### Problem details:
Pick up the essay on white Latter-day Saints, fear, and repentance after its last sentence and keep writing it in the same voice.

*** Document segment ***

It’s easy to be white, Christian, LDS, and heterosexual in America. And as one of those people, it’s easy to become afraid of the “others.” You don’t understand. You think, “What is wrong them? Why can’t they just be like us?” without understanding the underlying foundations that have disadvantaged them from the get-go, often foundations that the white majority put in place.
We reject, overlook, and hurt these minorities and then are shocked when they want change. When they want equality. When they want reparations for the harm we have caused, often without even knowing it.
Repent? Us?
As white Latter-day Saints, we rally around the concept of repentance but balk when we are asked to make amends for harm our race or religion have caused. We feel as if we are being repressed when asked to change and not harm them anymore.
But it’s not enough to think you are not racist. It’s not enough to be nice. What are you proactively doing to help your neighbors, the “Samaritans” (the others) in our own country? What are you doing to repent of the wrongs that have been done by your people to others?
Fear and Stability
So many white Americans and white LDS Americans support and vote for Trump. It makes sense. They are afraid. Listen to the RNC right now. It’s horrifying. They fear “Antifa.” They fear black people. They fear poor people. They don’t want them moving into “their” neighborhoods. They do not want immigrants coming and taking “their” jobs.
They forget our violent colonization of this land.
They forget their own immigrant ancestors.
They forget “the captivity of [their] fathers.”
Protestors don’t want your suburban “paradise.” They don’t want your cookie cutter lawns and houses. They don’t care about that. They want to be able to live without fear of being discriminated against, killed, or otherwise harmed. They want an equal chance to have the same things that you take for granted—home loans, education, food, health care. They want life, liberty, and the pursuit of happiness—things that the white majority so often have taken from them or prevented them from having.

*** Given data ***

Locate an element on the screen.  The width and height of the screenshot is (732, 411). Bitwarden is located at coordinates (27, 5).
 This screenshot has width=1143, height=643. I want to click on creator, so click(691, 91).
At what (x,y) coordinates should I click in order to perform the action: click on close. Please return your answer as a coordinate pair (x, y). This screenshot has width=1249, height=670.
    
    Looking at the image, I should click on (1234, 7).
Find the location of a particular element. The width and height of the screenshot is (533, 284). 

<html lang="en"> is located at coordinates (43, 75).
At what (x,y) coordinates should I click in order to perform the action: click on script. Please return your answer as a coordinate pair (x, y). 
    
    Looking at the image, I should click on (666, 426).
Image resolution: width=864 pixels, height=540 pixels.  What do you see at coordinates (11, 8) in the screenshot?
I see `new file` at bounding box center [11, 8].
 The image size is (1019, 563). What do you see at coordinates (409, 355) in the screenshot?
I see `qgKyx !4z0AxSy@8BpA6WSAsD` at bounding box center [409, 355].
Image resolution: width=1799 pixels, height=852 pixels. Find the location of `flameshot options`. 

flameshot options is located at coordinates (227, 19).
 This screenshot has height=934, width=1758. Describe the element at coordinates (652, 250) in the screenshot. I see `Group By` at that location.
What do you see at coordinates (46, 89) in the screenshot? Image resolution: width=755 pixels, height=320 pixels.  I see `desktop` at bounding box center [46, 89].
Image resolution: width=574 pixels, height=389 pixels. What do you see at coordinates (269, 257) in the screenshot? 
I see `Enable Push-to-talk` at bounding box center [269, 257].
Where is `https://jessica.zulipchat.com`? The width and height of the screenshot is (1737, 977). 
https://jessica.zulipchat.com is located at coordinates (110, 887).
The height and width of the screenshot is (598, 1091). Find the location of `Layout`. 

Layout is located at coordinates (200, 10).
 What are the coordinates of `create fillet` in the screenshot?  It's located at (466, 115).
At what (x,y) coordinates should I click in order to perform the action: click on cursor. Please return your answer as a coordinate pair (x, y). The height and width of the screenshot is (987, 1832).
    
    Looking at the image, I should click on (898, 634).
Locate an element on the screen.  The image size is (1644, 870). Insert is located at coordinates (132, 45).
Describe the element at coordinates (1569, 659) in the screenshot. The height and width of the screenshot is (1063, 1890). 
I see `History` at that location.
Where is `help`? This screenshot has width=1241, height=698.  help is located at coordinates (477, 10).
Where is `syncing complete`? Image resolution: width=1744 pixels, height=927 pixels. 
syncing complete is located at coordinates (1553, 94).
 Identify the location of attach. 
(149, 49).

***

### Written answer:
“Not me,” you say. “I’m not like that.” And then you vote for Trump? Why? Because he has your back. Because he will lower your taxes, you who make more than enough money to feed and house your family. Because he will “protect you” from these enemies that don’t actually exist.
“the thing you fear never happens”
In order to overcome OCD, we have to learn to tolerate uncertainty. We have to learn to live with fear. And 99% of the time, the thing we fear isn’t even real. It never happens.
This is true for Trump supporters too. The “democrats” aren’t going to push you into communism. They aren’t going to force you to live life in a way that will negate your being. They aren’t some big bad wolf that wants to blow your house down. These are lies. These fears aren’t real. Uncertainty is a reality. But we survive. We thrive when we accept it.
A lot of people support Trump because they are looking out for themselves. Trump looks out for himself too. That’s about all he looks out for—him, people like him, or people he knows will support him. Not because he cares about them as people but because he wants to retain power. He doesn’t have a stance. He doesn’t have morals. The GOP doesn’t even have a platform this year.
Or, maybe they support Trump because they are a cop or support the police. Again, this relates to the fear. But even so, Biden isn’t going to demolish cops. Biden actually proposes more funding for police. And anyway, “defunding the police” doesn’t mean abolishing police. Seattle still has police. We have not descended into anarchy.
What would Jesus do?
Didn’t Christ want us to take care of the poor? Didn’t he want us to welcome the naked and the outcast? Wasn’t He a refugee, an immigrant, one of the outcasts Himself? Didn’t He go around giving away free healthcare to all who needed it, not just the rich and well off?
I honestly can’t understand how Christians can support Trump. To me and to most others who cannot in good conscience support Trump, it seems like you are simply looking out for yourself and those like you. It feels like you are saying by your vote that nobody else matters. Minorities don’t deserve the same rights as you. You want to be “nice” and “kind” but not when it actually comes to policies and things that will positively affect change for the lives of those unlike you.
My parents and most of my siblings are in this camp. They say I have “different life experiences” and don’t understand where they are coming from. They tell me to pray about it. That we just have different beliefs and we should respect each other.
But I believe in love. I believe in the fact—the fact—that all of us are equal and God’s children, no matter what color our skin is or what mistakes we have made. I believe that an immoral person who has shown himself to be a racist and sexist misogynist and destroyed so many agencies and programs that strive to better the earth itself and the people on that earth cannot be a good president for the America of today.
This is not the America of 1950, and that was not a good America for everyone either.
I know people are converted to their politics. They are converted to their cults. They fear the “other.” But we don’t have to. You don’t have to. You can question things. You can determine what you actually believe.
And if you believe in the hate rhetoric and fear mongering, I truly feel sorry for you. If you “seeing see not; and hearing hear not, neither do [you] understand,” you won’t be the first.
But it doesn’t have to be that way.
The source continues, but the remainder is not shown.